Among the group’s first projects was raising funds for women and children in Bosnia, then devastated by war and ethnic cleansing. The program continues today, though self-supported and run by locals, something the group had planned for all along. In fact, all of WOV’s programs are designed to eventually be taken over by those they help.

“It’s a hand up, not a hand out,” Aldridge says. “We don’t try to come in and revamp things. We walk alongside them until they can walk on their own. We’re literally trying to work ourselves out of a job.”

The group’s current international projects include supporting a village in Zambia, a country with one of the highest rates of HIV/AIDS in Africa. They provide wells, medical facilities and a school and host a sponsorship program for children. They also support a children’s homeless shelter in Mexico City, which they say has more than 14,000 street children. They regularly send funds and supplies and take groups there to see the needs firsthand.

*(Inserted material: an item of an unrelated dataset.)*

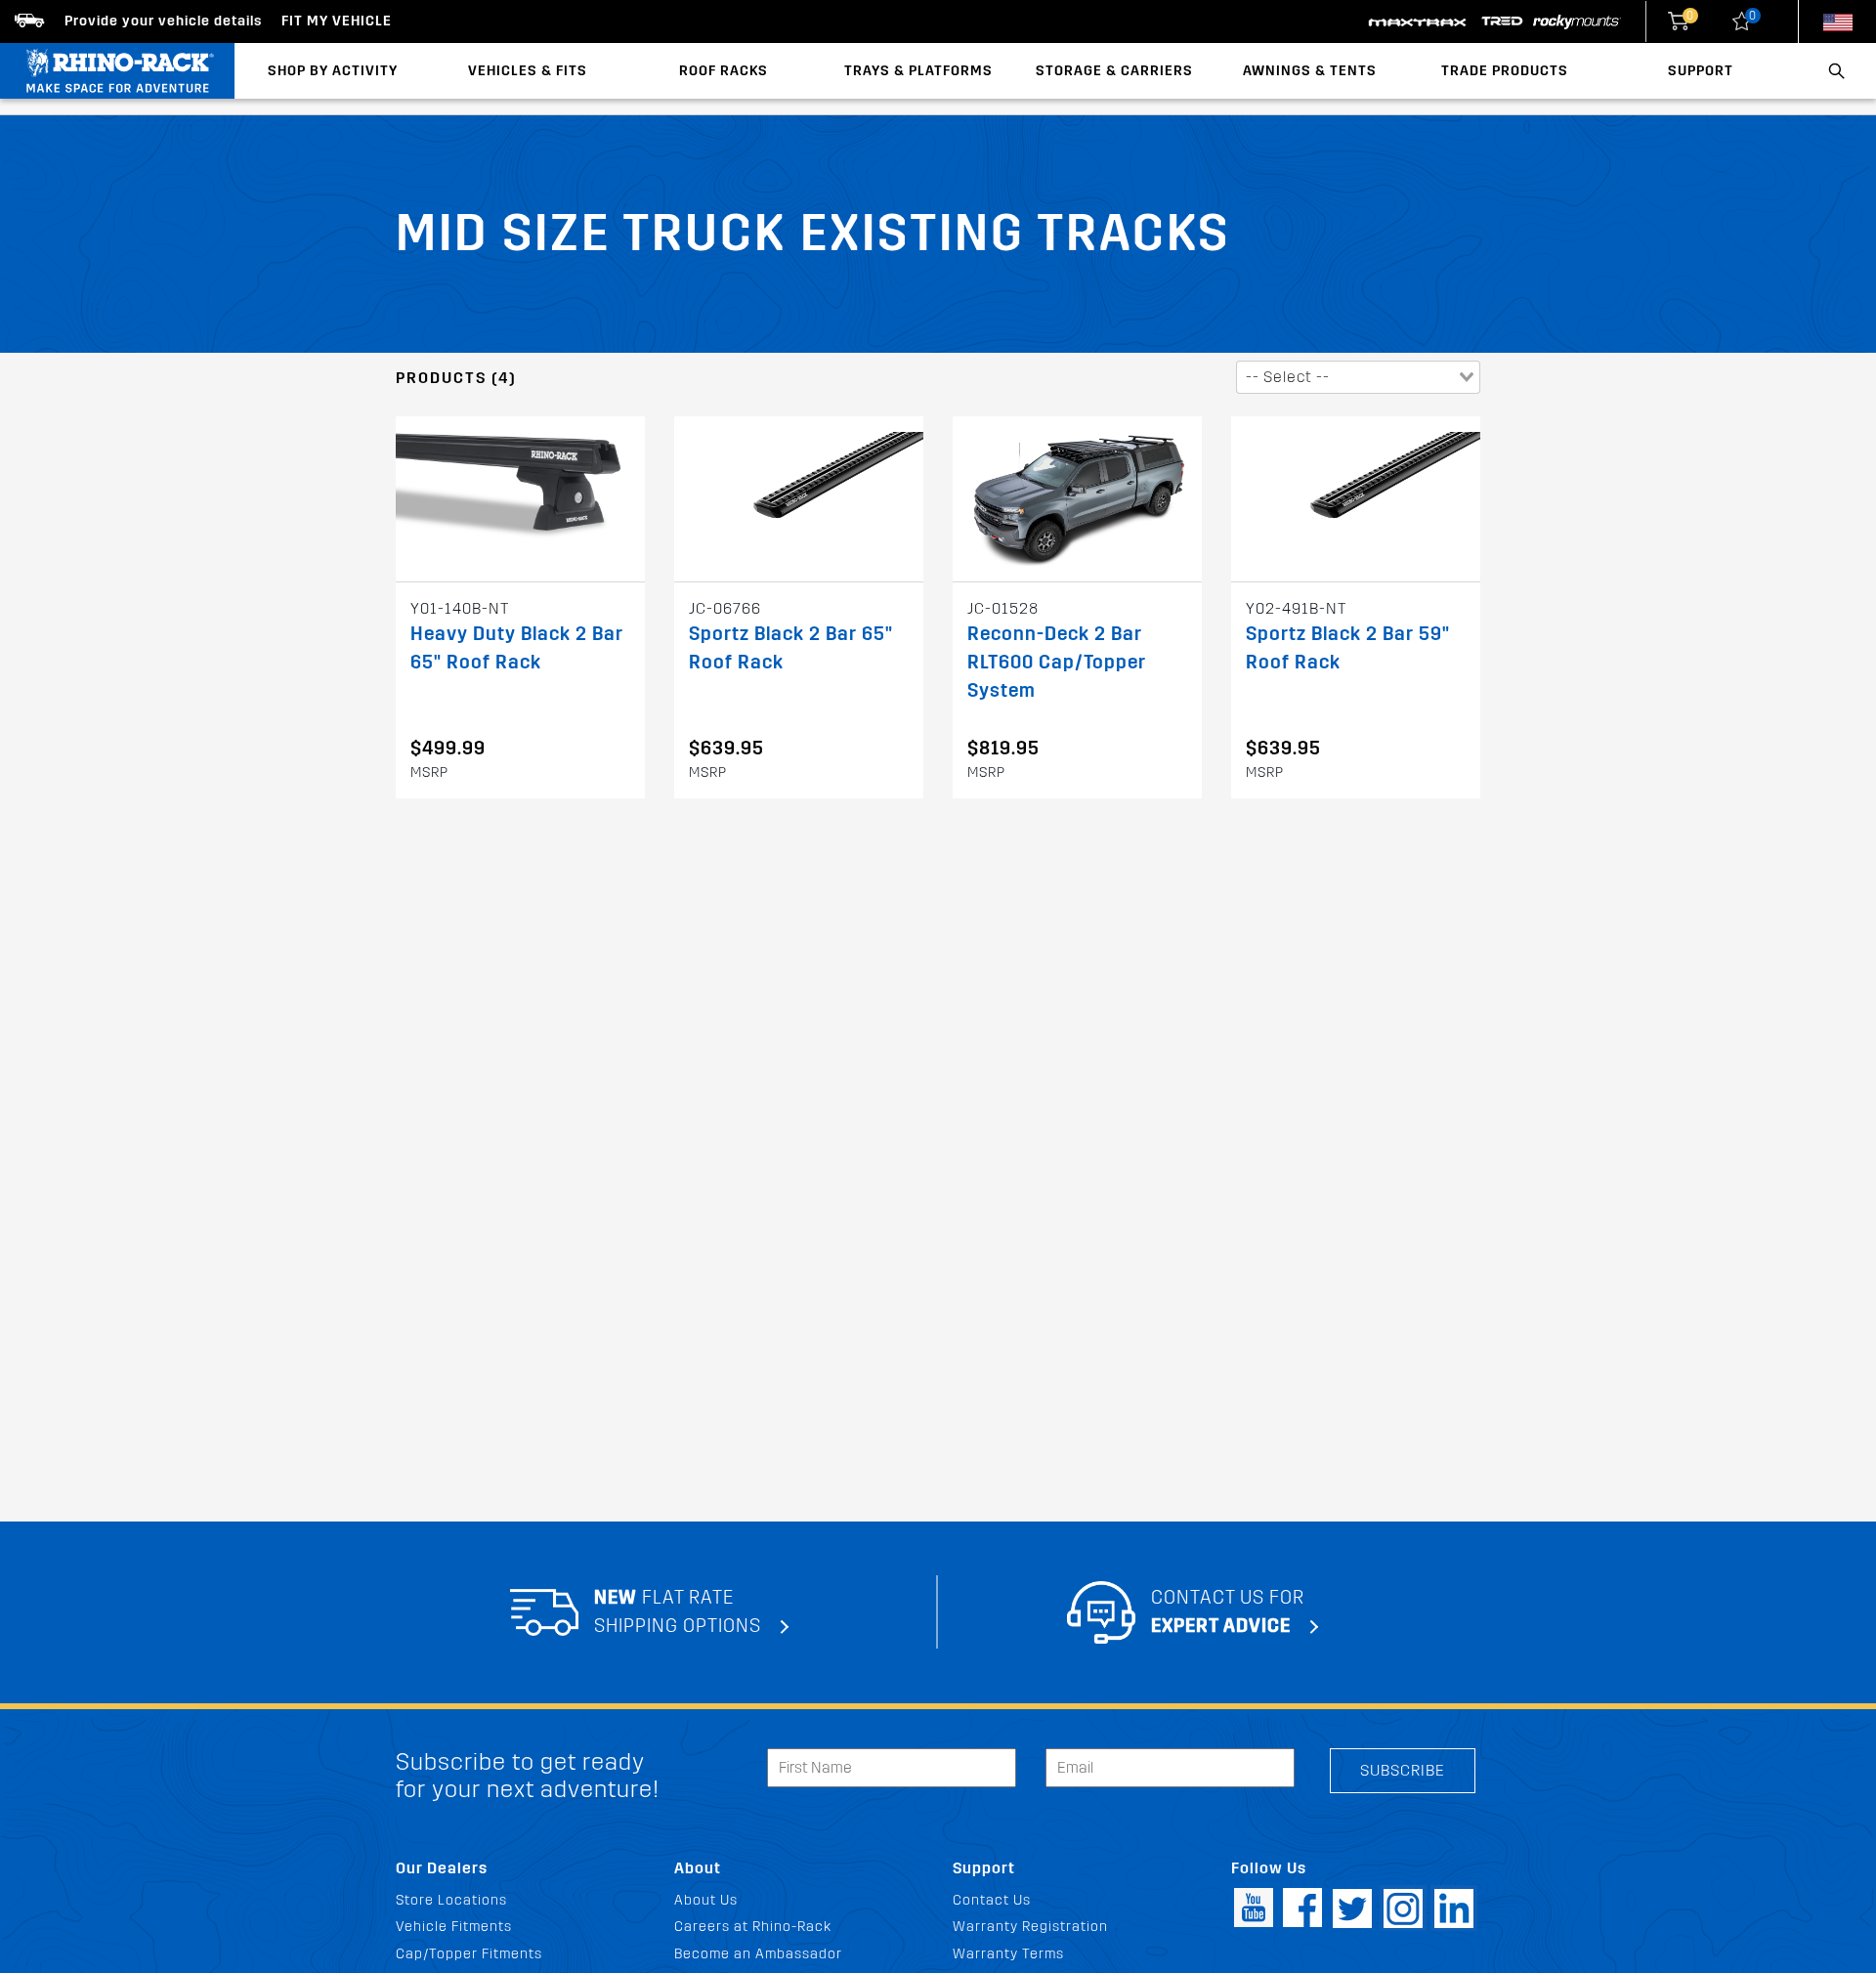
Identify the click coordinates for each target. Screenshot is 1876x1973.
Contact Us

It was through such a trip that Lake Highlands resident Tana Stampes got involved.

“On the first day, we went to a park where kids lived on the street nearby,” she says. “As soon as they recognized us, probably 20 to 25 children came out of nowhere. Most of the girls had left home out of self-protection, because Mexico doesn’t have the laws that we do to protect kids from abuse.”

Stampes saw abandoned and homeless children as young as 5 years old. She met girls ages 12 and 13 raising babies on the street. Many were using drugs. All of them, she says, were filthy.

“That started it for me,” she says. “I came back and said, ‘Ok, what do I need to do? How can I help?’”

She joined Dallas WOV and began volunteering at one of the group’s local projects, the West Dallas Community School, tutoring and helping with various school programs. And when the next leadership opportunity opened up, she took it. Starting as the group’s secretary, she’s now in her third year as chapter chair.

“I’ve learned so much more about children,” says the former teacher and mother of three. “I’ve especially learned more about girls and how they’re treated around the world.”

It’s a realization the group hopes to share with as many people as possible. “We’re so limited here about what we learn about other cultures, it really gives you a new perspective,” Stampes says.

One of the ways Dallas WOV educates others is through open-invitation cross-cultural studies like the one held at Miller’s house. When they’re not holding educational meetings or volunteering their time on local projects, they’re raising money for their international ones. It’s something they’ve become good at, having raised more than $700,000 in eight years.

Huntsberry spent last year as chapter treasurer. Being vice president and corporate controller for Interstate Batteries, she seemed a natural for the position. But coordinating a demanding job with significant volunteer commitments doesn’t happen easily, she says.

“It’s a challenge, but when it’s something you really love, you’ll prioritize your time to be able to do it.”

One of Huntsberry’s primary goals as this year’s co-chair is to get the word out about Dallas WOV and add to its membership.

“It’s a really cool thing when you think about it, how just a normal person here can touch people’s lives all over the world.”